Os bebês nascem com uma grande coleção de reflexos, ou seja, reações físicas desencadeadas involuntariamente por um estímulo específico. Muitos desses reflexos ainda estão presentes nos adultos, tais como as flexões de joelhos e estreitamento involuntário das pupilas dos olhos quando a luz está muito forte.

Os reflexos dos recém nascidos podem ser agrupados em duas categorias:

- reflexos adaptativos:  que os auxiliam a sobreviver no mundo em que ele nasce. Os reflexos de sugar e engolir enquadram-se nesta categoria, tal como o reflexo de busca – o virar automático de cabeça na direção de qualquer toque nas faces -, reflexo este que ajuda o bebê a colocar o bico do seio em sua boca durante a amamentação.

- reflexos impulsivos: assim chamados por serem controlados pelas partes mais primitivas do cérebro, a medula e o mesencéfalo, ambos próximos de estarem totalmente desenvolvidos quando do nascimento.

Os bebês vêm equipados com um conjunto amadurecido de habilidades perceptivas. São capazes de: focalizar os dois olhos no mesmo local, ouvir sons que se situem na variação de grau e intensidade humana, localiza objeto pelos sons e discrimina algumas vozes, sente os quatro gostos básicos e identifica odores corporais familiares.

Entretanto, suas habilidades motoras não impressionam.

Quanto à capacidade de aprender, voltamos a atenção à teoria de Piaget, que pressupõe que o bebê se envolve num processo de adaptação com o meio, tentando compreender o mundo ao seu redor. Ele assimila as informações que lhe chegam ao conjunto limitado de esquemas com os quais nasce – olhar, ouvir, sugar, segurar -  e acomoda tais esquemas em suas experiências. A essa forma de pensamento, Piaget denominou de inteligência sensório-motor e a todo o estágio: estágio sensório-motor.

Segundo tal teoria, no início, o bebê está totalmente ligado ao presente imediato, não se recordando de eventos ou coisas de um encontro a outro, e não parece planejar ou ter intenções. Esse quadro modifica-se pouco a pouco durante os 18 meses, à medida em que o bebê começa a compreender que os objetos continuam a existir, mesmo quando estão fora de sua visão e ele consegue lembrar deles, de ações e de indivíduos por mais tempo.

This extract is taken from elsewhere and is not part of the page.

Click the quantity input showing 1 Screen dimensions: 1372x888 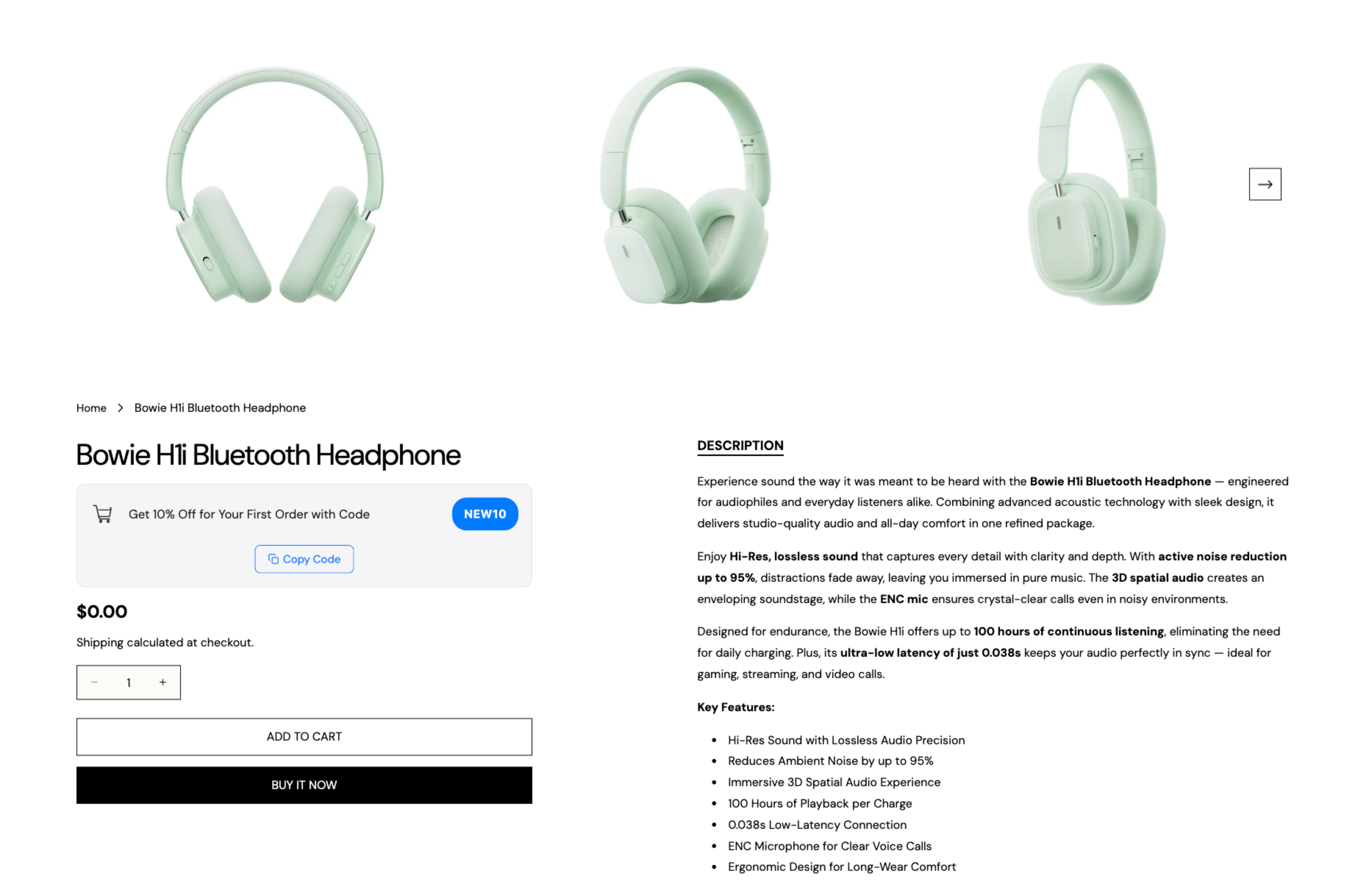pos(129,682)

2 – Desenvolvimento Social e da Personalidade

 Teoria do Apego, de John Bowlby: os bebês nascem com uma tendência inata a criar fortes elos emocionais com seus provedores de cuidados. Tais relações possuem valor de sobrevivência, pois trazem atenção de todas as espécies ao bebê. Elas são construídas e mantidas por um repertório encadeado de comportamentos instintivos que criam e sustentam a proximidade entre pais e filhos ou entre outros pares ligados.

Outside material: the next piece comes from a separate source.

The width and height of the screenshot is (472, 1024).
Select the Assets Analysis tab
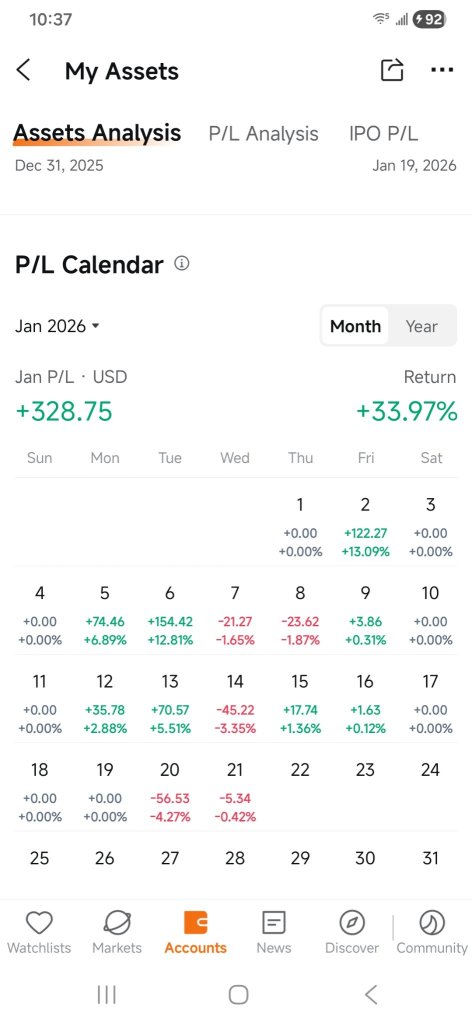point(97,133)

Durante os mesmos meses em que o bebê está desenvolvendo o apego à mãe ou ao pai e criando um modelo inicial e primitivo interno de apego, ele está também elaborando um modelo paralelo do self. Ao mesmo tempo em que ele está se dando conta de que a mãe e o pai continuam a existir quando desaparecem do seu campo de visão, o bebê está se dando conta de que existe separadamente, e que possui qualidades próprias.

Michael Lewis divide o processo em duas etapas: a primeira é a criança dar-se conta de que é separada dos outros e que este self separado perdura no tempo e espaço. A esse aspecto do conceito ele chama de self subjetivo ou self existencial. O self objetivo constitui em o bebê dar-se conta de que é um objeto do mundo.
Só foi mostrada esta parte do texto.